BELLAIRE, Ohio — Congressman Bob Ney was a long way from the cracked brick streets and ragged neighborhoods of his Rust Belt hometown when he teed off on the fabled golf course at St. Andrews, Scotland, in the summer of 2002.
But there was nothing unusual about his cozy ties with the Washington lobbyist who helped arrange his tee time. The Ohio Republican has a history of close relations with lobbyists and special interests that predate golf partner Jack Abramoff.
In his quarter-century as a state legislator and U.S. representative, Ney, 51, has demonstrated a talent for turning such political connections into opportunities for gifts, travel and other forms of personal gain, records and interviews show.
So far, Ney is the only member of Congress directly linked to allegations that Abramoff traded such gifts as the golf outing for legislative favors. He is identified simply as "Representative #1" in a Jan. 3 plea agreement between Abramoff and federal prosecutors.
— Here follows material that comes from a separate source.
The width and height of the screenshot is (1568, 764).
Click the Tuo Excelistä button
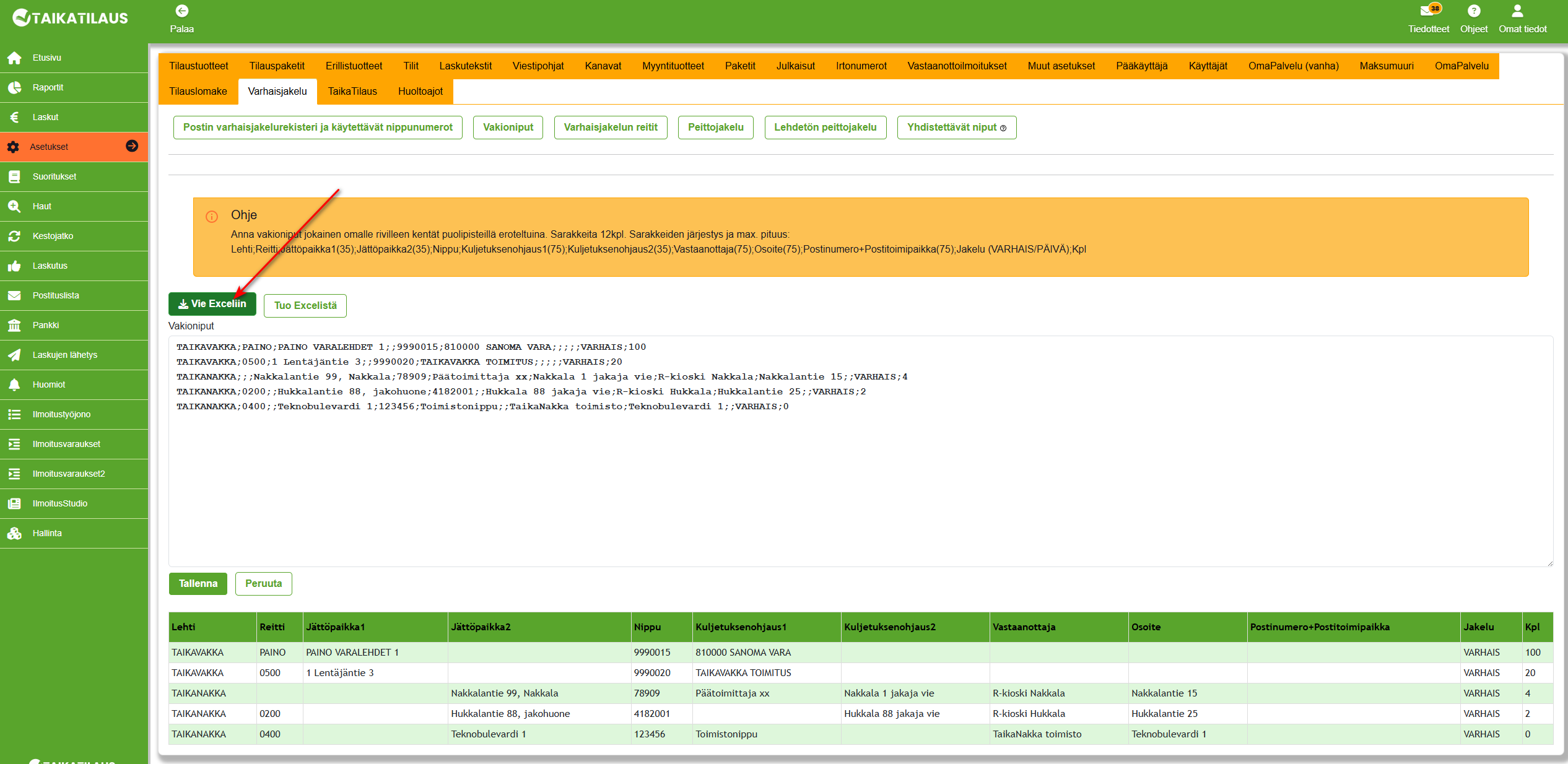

Years before Ney came to Washington, however, he began accepting honorariums, in the form of personal checks, and travel from lobbyists and business interests when he served in the Ohio Legislature in the 1980s and '90s.
Two of his former legislative aides in Ohio became lobbyists and went to jail for bribery after Ney went to Washington.
On Capitol Hill, Ney has been tied to a string of favors from Abramoff, including the Scotland golf trip.
He also traveled to England as the guest of a convicted swindler and businessman seeking government trade concessions, reported winning $34,000 at a London casino he visited with the ex-con's business partner, and made a personal deal with another Washington lobbyist to buy her family houseboat.
At the same time, financial questions have swirled around Ney. He paid down more than $30,000 in credit card debts in the same year he reported his casino winnings. He has paid his wife and son about $125,000 out of his campaign funds.
And as was the case in his Ohio state legislator days, Ney's House office became a steppingstone for future lobbyists, who in turn helped fill his campaign coffers. One of those lobbyists went to work for Abramoff and is accused in the plea agreement of participating in Abramoff's schemes.
Ney, who declined through a spokesman to be interviewed for this story, has consistently maintained that he did not violate the law. In a Jan. 12 letter to colleagues, Ney said he was "fully confident that my name will be cleared once the investigation is complete."